* EXTRACTED INFORMATION *
[Start of Attachment]
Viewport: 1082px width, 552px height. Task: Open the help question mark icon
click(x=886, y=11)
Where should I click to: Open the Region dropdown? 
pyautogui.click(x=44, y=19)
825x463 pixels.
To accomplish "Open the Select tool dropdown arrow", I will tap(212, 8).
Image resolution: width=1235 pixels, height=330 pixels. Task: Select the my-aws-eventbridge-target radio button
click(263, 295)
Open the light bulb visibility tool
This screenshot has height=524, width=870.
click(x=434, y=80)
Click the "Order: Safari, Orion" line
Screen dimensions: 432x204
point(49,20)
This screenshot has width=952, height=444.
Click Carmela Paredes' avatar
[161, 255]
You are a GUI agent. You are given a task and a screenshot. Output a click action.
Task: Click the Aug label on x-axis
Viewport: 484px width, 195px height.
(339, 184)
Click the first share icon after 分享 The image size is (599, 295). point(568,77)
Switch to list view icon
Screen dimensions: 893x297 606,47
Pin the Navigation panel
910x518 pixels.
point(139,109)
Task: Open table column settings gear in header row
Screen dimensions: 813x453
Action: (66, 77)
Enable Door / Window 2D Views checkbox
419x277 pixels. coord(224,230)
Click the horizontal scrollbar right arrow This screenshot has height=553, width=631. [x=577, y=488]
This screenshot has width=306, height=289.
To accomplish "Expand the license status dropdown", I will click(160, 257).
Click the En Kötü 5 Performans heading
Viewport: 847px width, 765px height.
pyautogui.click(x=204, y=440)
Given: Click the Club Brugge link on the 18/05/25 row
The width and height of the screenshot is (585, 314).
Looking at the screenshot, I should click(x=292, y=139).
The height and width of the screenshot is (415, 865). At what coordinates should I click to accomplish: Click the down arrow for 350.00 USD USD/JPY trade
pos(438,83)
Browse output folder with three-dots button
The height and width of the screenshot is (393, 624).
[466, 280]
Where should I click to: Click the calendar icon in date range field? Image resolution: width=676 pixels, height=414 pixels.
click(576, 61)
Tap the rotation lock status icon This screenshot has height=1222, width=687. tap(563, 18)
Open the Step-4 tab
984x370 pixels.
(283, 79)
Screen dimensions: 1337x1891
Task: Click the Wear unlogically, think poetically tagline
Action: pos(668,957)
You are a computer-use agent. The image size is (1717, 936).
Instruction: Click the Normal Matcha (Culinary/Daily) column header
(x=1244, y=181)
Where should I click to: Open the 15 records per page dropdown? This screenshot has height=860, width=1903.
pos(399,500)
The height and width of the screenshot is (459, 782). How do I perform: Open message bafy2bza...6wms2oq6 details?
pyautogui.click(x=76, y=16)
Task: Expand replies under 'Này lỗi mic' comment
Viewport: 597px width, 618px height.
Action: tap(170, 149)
[End of Attachment]
* AIM OF THE EXERCISE *
Write out the listing exactly from its first line to the line containing "Click the first". Both of those lines belong in the answer.

* SOLUTION FOR THIS EXERCISE *
Viewport: 1082px width, 552px height. Task: Open the help question mark icon
click(x=886, y=11)
Where should I click to: Open the Region dropdown? 
pyautogui.click(x=44, y=19)
825x463 pixels.
To accomplish "Open the Select tool dropdown arrow", I will tap(212, 8).
Image resolution: width=1235 pixels, height=330 pixels. Task: Select the my-aws-eventbridge-target radio button
click(263, 295)
Open the light bulb visibility tool
This screenshot has height=524, width=870.
click(x=434, y=80)
Click the "Order: Safari, Orion" line
Screen dimensions: 432x204
point(49,20)
This screenshot has width=952, height=444.
Click Carmela Paredes' avatar
[161, 255]
You are a GUI agent. You are given a task and a screenshot. Output a click action.
Task: Click the Aug label on x-axis
Viewport: 484px width, 195px height.
(339, 184)
Click the first share icon after 分享 The image size is (599, 295). point(568,77)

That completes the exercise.